Reports swirl around SMIC, private equity

January 4, 2007 – China’s flagship foundry Semiconductor Manufacturing International Corporation (SMIC) could be the industry’s next target for private equity investments, according to various media reports, though it’s unclear whether private equity would be able to gain a foothold.

SMIC is the poster child for China’s semiconductor manufacturing activity, with a laundry list of planned fab investments in the next year, but it’s unclear how the firm plans to pay for it all, according to Christian Dieseldorff, senior analyst at Strategic Marketing Associates (SMA), in a recent interview with WaferNEWS. In addition to announced fab expansions at sites in Wuhan and Chengdu, SMIC also has slated a “substantial” buildout at its 300mm/90nm fab in Beijing, a new cleanroom at Fab 4B with plans to equip in 2Q07, and a 300mm Fab 8 in Shanghai expected to start operations in late 2007 — all with an announced 2007 capex budget of just $700 million. “There’s no way they can do that for $700 million,” he said, suggesting that the company appears to be depending upon much more funding than anticipated or announced.

SMIC’s shares on the Hong Kong exchange have surged 21% in the past few days, and jumped 22% in New York on Wednesday, on increased speculation of a pending deal. In the Taiwan Economic News, iSuppli analyst Chang Tsuo-hao mused that one private equity suitor could be the Carlyle Group, which brings to the table two intriguing combinations: recently acquired Freescale Semiconductor and Taiwan packaging and testing firm ASE Inc., which could be combined to bolster SMIC’s operations. If not Carlyle, then other private equity firms could pursue combinations with SMIC and other IC design houses and final manufacturing businesses, the paper noted.

In a filing with the Hong Kong exchange, SMIC indicated that as a matter of course its directors always look for strategic and other opportunities to enhance shareholder value, but the company would not confirm any opportunity now exists or that a decision will be made.

Embracing private equity investment with such combinations would better position SMIC to compete against rivals such as TSMC — particularly given the Taiwan government’s new policy allowing Taiwan chipmakers to move 0.18-micron process technologies over to mainland China.

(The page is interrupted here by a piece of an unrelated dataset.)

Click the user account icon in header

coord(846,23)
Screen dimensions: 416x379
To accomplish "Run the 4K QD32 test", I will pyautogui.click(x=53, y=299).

Clouding the issue are SMIC’s ties to Chinese government entities, which are more interested in building up China’s domestic semiconductor industry than selling to private equity interests. The Shanghai government’s main industrial holding company has an 11% stake in the firm, and the city of Shanghai itself owns 4% of the chipmaker, according to Reuters and the Financial Times. In addition, the government of Wuhan is funding the entire ~$1.2 billion for SMIC’s fab expansion there, and the 200mm Chengdu site likely receives government assistance as well, noted SMA’s Dieseldorff.

SMIC has been approached by private equity investors in the past, but talks never advanced due to management issue, according to a “source familiar with the situation” cited by Reuters. Both Reuters and the Taiwan Economic News pointed out that SMIC’s book valuation, low stock price, low and mounting losses (five of the last six quarters) make it an attractive takeover target. (The Taiwan paper noted, though, that SMIC CEO Richard Ru-Gin Chang expects a return in profitability in 2007 with the adoption of 90nm process technologies.)